Showing posts with label Faust. Show all posts
Showing posts with label Faust. Show all posts

Friday, June 20, 2008

Opera Rules!


Final Scene of Manon Lescaut
Oil on Canvas 16" X 20"


I've really been busy of late. I love opera and have since childhood. In fact my first blog--Jan. 25,08 was entitled "How to Enjoy Opera." In it I spoke of how I and a couple of other opera lovers founded an opera company here in Portland Maine. It's called PORTopera and we are now into our 14th season. Check out its website at www.portopera.org to get the whole story. It'll give you an idea about why we can be so damn busy at this time of year.
As subjects for painting, you'd think with all the emotion, plot machinations, beautiful music, stunning sets, costumes, etc. that there would be much inspiration and treasure in opera for the artist to mine. Opera does show up here and there in the art museums, Degas comes to mind, but no one painter really has focused on it. I think that's because any operatic subject offers profound complications. For one thing, the painter must be expert at face, figure and gesture. And if you want to show a setting from the stage, you have severe distortions in lighting, value, color, abstract scenery and a lot of other things to distract you.
But, listen, why are we here? So, I blithely stride forth and once in a while give it a shot. And here I tackle the final scene of Puccini's "Manon Lescaut."
This opera tells the story of a simple country girl who is courted and falls in love with a well-to-do young man. She becomes infatuated with her new found comforts, but soon becomes bored with her lover, and she moves on to an even wealthier older nobleman and more of the trappings of luxury he offers. But the old flame still burns and she is caught in fragrante delicto with her lover. The nobleman has her imprisoned to be exiled to America. Just before the ship embarks, the first lover arrives and pleads with the captain to be let aboard to join her.
They land in New Orleans where they become impoverished. The final scene shows the couple in a desert "west of New Orleans"--Puccini didn't study U.S. geography very well-and they are dying of starvation and thirst. The lover leaves to find help. But Manon has visions of demons and death and dies alone in fear and madness--still in her finery. I tried to capture this all, but trust me it's better with the music.

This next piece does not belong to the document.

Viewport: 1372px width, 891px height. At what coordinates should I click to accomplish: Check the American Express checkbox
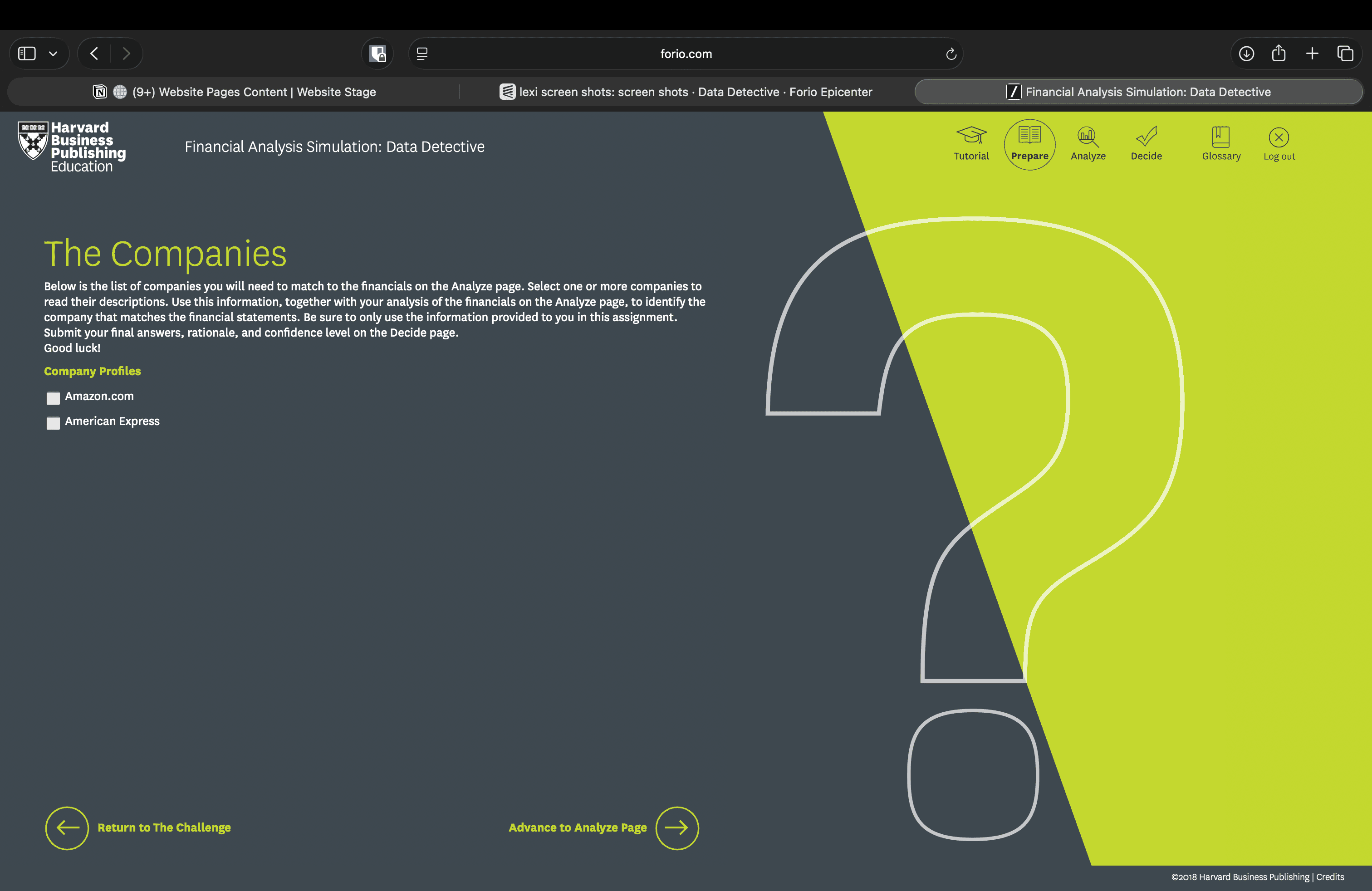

Maguerite's Spinning Aria from Faust
Oil on linen panel 10" X 8"


Everyone knows the Faust legend in which Faust, an old philosopher, sells his soul to the devil to regain his youth. The devil approaches him and tempts him by showing him this vision of the beautiful and virtuous young girl, Marguerite. The purpose of this scene is to build the character of Marguerite--purity and virue--and contrast it with the cynicism of Faust and the evil of the devil. PORTopera's Stage Director staged it this way, showing Marguerite in the innocent act of sewing surrounded by young girls. With the arrangement of the straw hats, it made a very effective scene and one of the few in the opera that could be captured on canvas.
Oh, yes, back to the story... Of course, Faust, aided and abetted by the devil, seduces Marguerite, corrupts her, gets her pregnant and abandons her. In the end, he regrets all this bad stuff, but it is too late and the devil drags him off to hell. At the end of the opera there is redemption in a swelling of some of opera's most powerful music as Marguerite is seen ascending to heaven. In opera this is called an "apotheosis." (You could look it up.)
I'll come back to this subject now and then and if you have stayed with me this long, maybe you ought to give opera a listen--at least read my January blog!